Connaughton described Wehrum as a “lawyer’s lawyer” who is deeply familiar with the Clean Air Act and programs at EPA and seeks to understand all sides of a given issue.
“He’s not dogmatic in any particular way,” Connaughton said.
Like other Trump administration picks, Wehrum has strong ties to industries he could soon be tasked with regulating.
He currently leads the administrative law group at Hunton & Williams, where he represents utility clients as well as companies and trade associations in the oil and gas sector, chemical manufacturing and minerals processing. The law firm has a reputation for combating environmental regulations.
Wehrum started his career as a chemical engineer, and the experience helped frame his focus in environmental law. During his confirmation hearing to become assistant administrator of the air office in 2006, he explained that the regulations he saw on the job appeared to have been written without a clear understanding of how the rules would function in practice.
“I became acutely aware of the need for clear and concise rules,” he told the Senate Environment and Public Works Committee.
Wehrum began attending night classes at the Widener University School of Law while still working as a chemical engineer by day, so that he could eventually begin practicing environmental law.
He added that his interest in clean air was also personal: As a runner who frequently ran alongside roads in Washington, D.C., he appreciated firsthand the progress made to limit air pollution and the work that still needed to be done.
Manner shouldn’t ‘be mistaken for moderation’
A former EPA official described Wehrum as “a very thoughtful person” who reacts “more to logic than emotion.”
“He’s going into it for all the right reasons, I think.
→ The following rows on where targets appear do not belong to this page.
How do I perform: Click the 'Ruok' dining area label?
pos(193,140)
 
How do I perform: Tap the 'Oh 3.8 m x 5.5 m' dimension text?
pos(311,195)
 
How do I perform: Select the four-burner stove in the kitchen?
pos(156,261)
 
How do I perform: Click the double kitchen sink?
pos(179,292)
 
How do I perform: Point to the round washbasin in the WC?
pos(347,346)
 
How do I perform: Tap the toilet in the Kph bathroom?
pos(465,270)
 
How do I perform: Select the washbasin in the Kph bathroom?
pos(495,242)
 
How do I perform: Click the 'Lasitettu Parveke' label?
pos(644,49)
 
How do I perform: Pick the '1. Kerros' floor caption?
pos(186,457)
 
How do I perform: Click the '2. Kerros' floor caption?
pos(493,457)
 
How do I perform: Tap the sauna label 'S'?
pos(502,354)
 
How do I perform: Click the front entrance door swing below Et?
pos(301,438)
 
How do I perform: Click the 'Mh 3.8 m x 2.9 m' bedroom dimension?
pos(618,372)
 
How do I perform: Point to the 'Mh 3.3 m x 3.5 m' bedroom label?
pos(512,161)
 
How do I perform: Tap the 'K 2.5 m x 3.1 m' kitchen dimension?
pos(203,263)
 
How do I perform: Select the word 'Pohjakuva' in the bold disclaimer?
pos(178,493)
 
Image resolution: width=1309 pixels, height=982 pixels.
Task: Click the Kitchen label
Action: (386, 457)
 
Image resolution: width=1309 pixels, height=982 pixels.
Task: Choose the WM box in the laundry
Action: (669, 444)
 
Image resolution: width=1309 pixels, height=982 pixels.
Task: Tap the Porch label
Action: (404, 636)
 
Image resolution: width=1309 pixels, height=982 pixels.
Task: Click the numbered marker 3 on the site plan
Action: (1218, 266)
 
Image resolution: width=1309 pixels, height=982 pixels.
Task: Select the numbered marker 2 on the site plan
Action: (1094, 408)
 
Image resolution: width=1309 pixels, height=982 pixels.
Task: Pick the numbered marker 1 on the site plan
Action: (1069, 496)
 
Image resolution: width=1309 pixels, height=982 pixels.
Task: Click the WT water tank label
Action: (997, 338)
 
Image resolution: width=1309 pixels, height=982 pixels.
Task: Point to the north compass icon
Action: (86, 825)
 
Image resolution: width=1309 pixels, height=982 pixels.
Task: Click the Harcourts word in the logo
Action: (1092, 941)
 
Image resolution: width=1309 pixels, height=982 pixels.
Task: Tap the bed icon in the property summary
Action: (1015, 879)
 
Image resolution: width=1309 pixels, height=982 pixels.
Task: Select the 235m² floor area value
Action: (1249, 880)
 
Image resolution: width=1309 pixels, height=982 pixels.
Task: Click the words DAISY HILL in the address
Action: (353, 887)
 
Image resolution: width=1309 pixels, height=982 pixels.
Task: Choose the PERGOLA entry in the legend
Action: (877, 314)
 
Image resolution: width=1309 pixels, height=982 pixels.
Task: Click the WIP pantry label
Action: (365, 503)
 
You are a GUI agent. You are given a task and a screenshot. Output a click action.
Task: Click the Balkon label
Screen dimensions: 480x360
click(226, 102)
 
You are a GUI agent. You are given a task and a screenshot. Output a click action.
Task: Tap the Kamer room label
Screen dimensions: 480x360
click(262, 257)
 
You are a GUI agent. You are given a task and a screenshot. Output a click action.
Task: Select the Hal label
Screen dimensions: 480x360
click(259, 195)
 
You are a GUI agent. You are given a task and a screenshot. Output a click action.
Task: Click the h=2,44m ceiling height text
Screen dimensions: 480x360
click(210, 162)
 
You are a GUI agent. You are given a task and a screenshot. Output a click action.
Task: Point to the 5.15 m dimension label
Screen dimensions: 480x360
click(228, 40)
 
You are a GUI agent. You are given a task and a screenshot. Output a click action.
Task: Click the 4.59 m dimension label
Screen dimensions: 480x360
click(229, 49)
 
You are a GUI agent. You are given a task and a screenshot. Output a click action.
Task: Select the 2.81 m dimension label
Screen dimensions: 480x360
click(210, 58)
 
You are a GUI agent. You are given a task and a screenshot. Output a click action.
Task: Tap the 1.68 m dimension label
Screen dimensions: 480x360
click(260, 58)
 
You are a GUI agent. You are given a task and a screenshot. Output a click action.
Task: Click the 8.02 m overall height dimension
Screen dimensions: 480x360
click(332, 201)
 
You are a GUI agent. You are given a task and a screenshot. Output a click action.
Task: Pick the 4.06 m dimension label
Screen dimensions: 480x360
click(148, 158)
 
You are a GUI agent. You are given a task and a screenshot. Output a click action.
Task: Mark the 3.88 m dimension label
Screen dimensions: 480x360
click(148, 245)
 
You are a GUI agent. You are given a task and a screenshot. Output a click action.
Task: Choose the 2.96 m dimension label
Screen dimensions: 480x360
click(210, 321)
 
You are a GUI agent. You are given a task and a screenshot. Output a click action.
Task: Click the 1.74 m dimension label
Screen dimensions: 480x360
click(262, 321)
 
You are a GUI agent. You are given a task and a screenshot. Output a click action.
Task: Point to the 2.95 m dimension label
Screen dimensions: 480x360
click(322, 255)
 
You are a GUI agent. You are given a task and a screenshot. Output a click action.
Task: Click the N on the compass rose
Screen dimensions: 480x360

This is not a resume builder for Bill; he’s basically going back to the job he had before,” the official said. “I think he is going into it because he wants the agency to work.”
Another former EPA official said Wehrum is more conservative than Holmstead, who brought him into the agency initially as his counsel.
“He’s a smart and tough guy. He has a quiet manner that should not be mistaken for moderation,” the official said. “He will probably get along well with Pruitt.”
Some sources critical of Wehrum’s work pointed out that he and Holmstead have had a poor record when their efforts to control pollution have been challenged in court.
They also broadly criticized the Bush administration for its failure to address greenhouse gas emissions. Regulations addressing climate change were largely absent during Wehrum’s tenure at the agency. The Trump administration so far seems to be following a similar path through its exit from the Paris Agreement, rollback of the Clean Power Plan and stay of methane regulations for the oil and gas industry and landfills.
Wehrum was at EPA long enough to see the Bush administration’s interpretation that the Clean Air Act didn’t cover greenhouse gases overturned in the Massachusetts v. EPA 2007 Supreme Court decision. He was involved with initial agency discussions about the decision, which continued after he left.
One former official said that Wehrum would follow the data in his response to climate change.
“He has an analytical mind. It’s a matter of proof and evidence, and I think he would tend to go where that led him,” the former official said.
Wehrum may have to face some of the same objections to his tenure at EPA that he faced during his failed confirmation process to lead the air office. Senate Democrats sharply opposed his nomination, and the president eventually withdrew his nomination.
“Mr. Wehrum’s record at EPA has demonstrated to me a pattern of discounting health impacts and ignoring scientific findings, and substituting industry positions for the clear intent of Congress,” then-Sen. Barbara Boxer (D-Calif.) said at an Environment and Public Works Committee hearing in 2006.
Wehrum’s supporters expect he’ll be well-received at an agency where the new political team is largely composed of appointees with little or no previous experience at EPA.
“I think the staff will welcome him; in fact, I’m sure of it,” said a former EPA official.
Reporter Robin Bravender contributed.